Balto. County names new economic development director

Gundersen, former Maryland asst. secretary for business development, would oversee growth efforts

May 10, 2011|By Raven L. Hill, The Baltimore Sun

A former state official with ties to Pennsylvania and New York has been tapped to serve as Baltimore County's next director of economic development.

Daniel C. Gundersen, a senior advisor for Philadelphia-based Econsult Corporation, was nominated Tuesday for the position by County Executive Kevin Kamenetz. Gundersen would replace David Iannucci, whom Kamenetz declined to reappoint in December.

Gundersen served as the state's assistant secretary for business development from 2000 to 2003. According to the county, he recruited 85 companies to relocate in or expand to Maryland, resulting in 15,000 jobs. As a consultant on the White House task force on disaster recovery related to the BP oil spill, he assessed short- and long-term economic growth strategies for communities along the Gulf Coast.

"His incredible track record of success up and down the East Coast is very exciting," Kamenetz said in a news release.

The county's overall economic development strategy includes attracting more business to the Northwest Hospital corridor and bringing a Walmart Supercenter to Liberty Road in Randallstown, creating an enterprise zone in Woodlawn to attract more federal agencies and promoting Hunt Valley as a high-tech corridor.

With Gundersen's appointment, the first-term county executive's cabinet is complete. Kamenetz described his approach to finding a new economic development director as intentionally deliberate, given the stakes.

"We were very deliberate in our search for an economic development director because we wanted to get it right. He respects and understands the very important role that the private sector plays in our economy," Kamenetz said in the release. "He also understands that … his challenge will be to attract and retain businesses at a time when the Baltimore County government must be innovative, responsible and efficient."

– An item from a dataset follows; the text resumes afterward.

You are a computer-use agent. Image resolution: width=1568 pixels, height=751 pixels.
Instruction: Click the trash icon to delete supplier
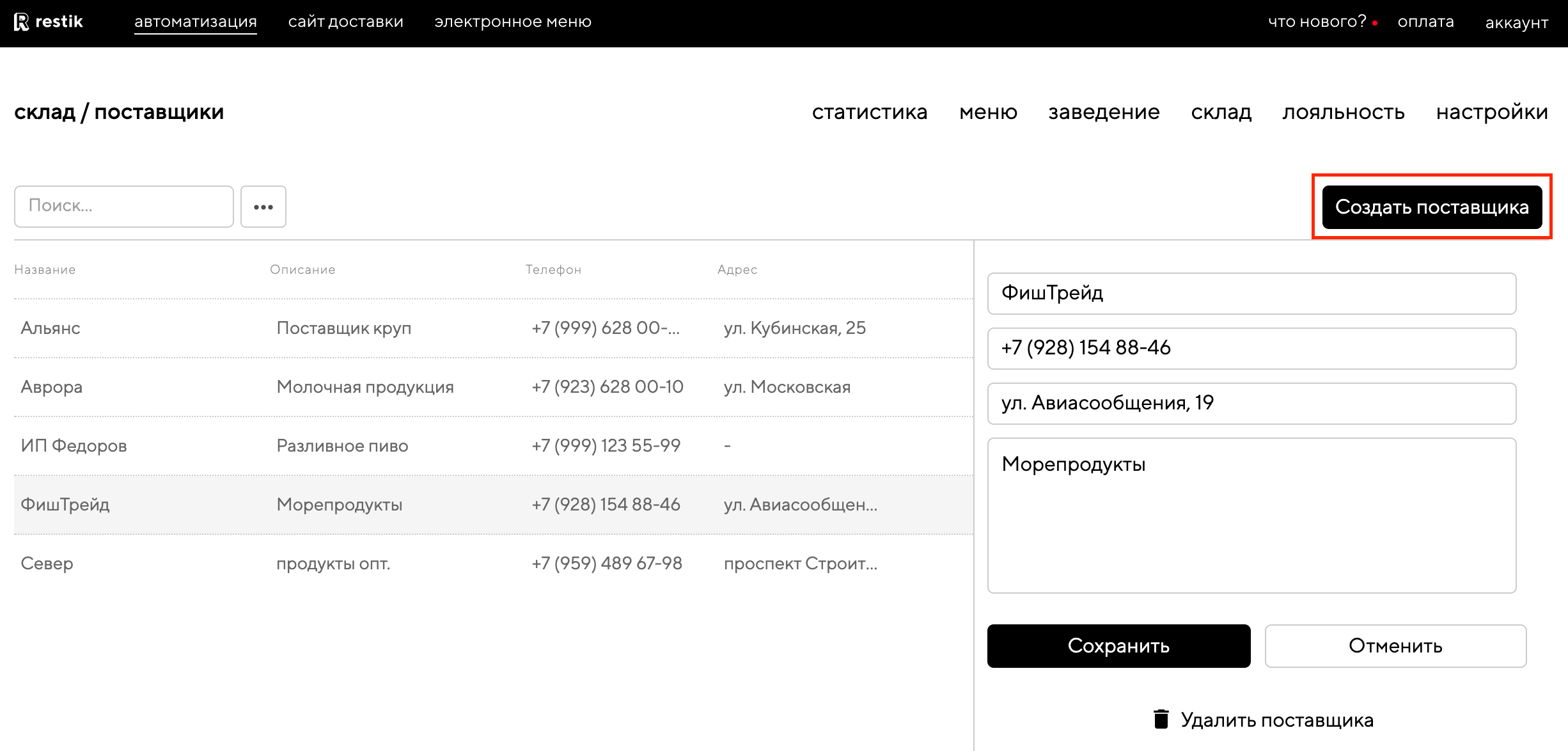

County Council Chairman John Olszewski Sr. called it a "big-time hire" in the release. The council is expected to vote on the appointment by the end of June.

Gundersen said he was impressed with the county executive's vision.

"What really grabbed my attention is that County Executive Kamenetz is consolidating workforce and economic development efforts," said Gundersen in the release. He will earn $185,000 in his new role. "This is a clear message to the business community that he understands how to leverage economic growth."

During his tenure in New York, the state rose to the top spot in attracting companies and jobs, creating 13,000 new jobs and holding on to another 30,000.

According to media reports, Gundersen left because former Gov. David Paterson did not seem as engaged as his predecessor, Eliot Spitzer.

In an interview with The New York Times, Gundersen said he made 12 requests for a meeting with Paterson in a 100-day span, but could not get onto his calendar.

A graduate of the University of Pennsylvania, where he earned a master's degree in government administration, Gundersen serves on the board of the International Economic Development Council.

"Dan is one of the most successful economic development professionals in the country today," said Jeff Finkle, the council's president, in a statement. "He's the go-to-guy, respected for being rich in talent, content and character."

Gundersen will serve as acting director effective June 1.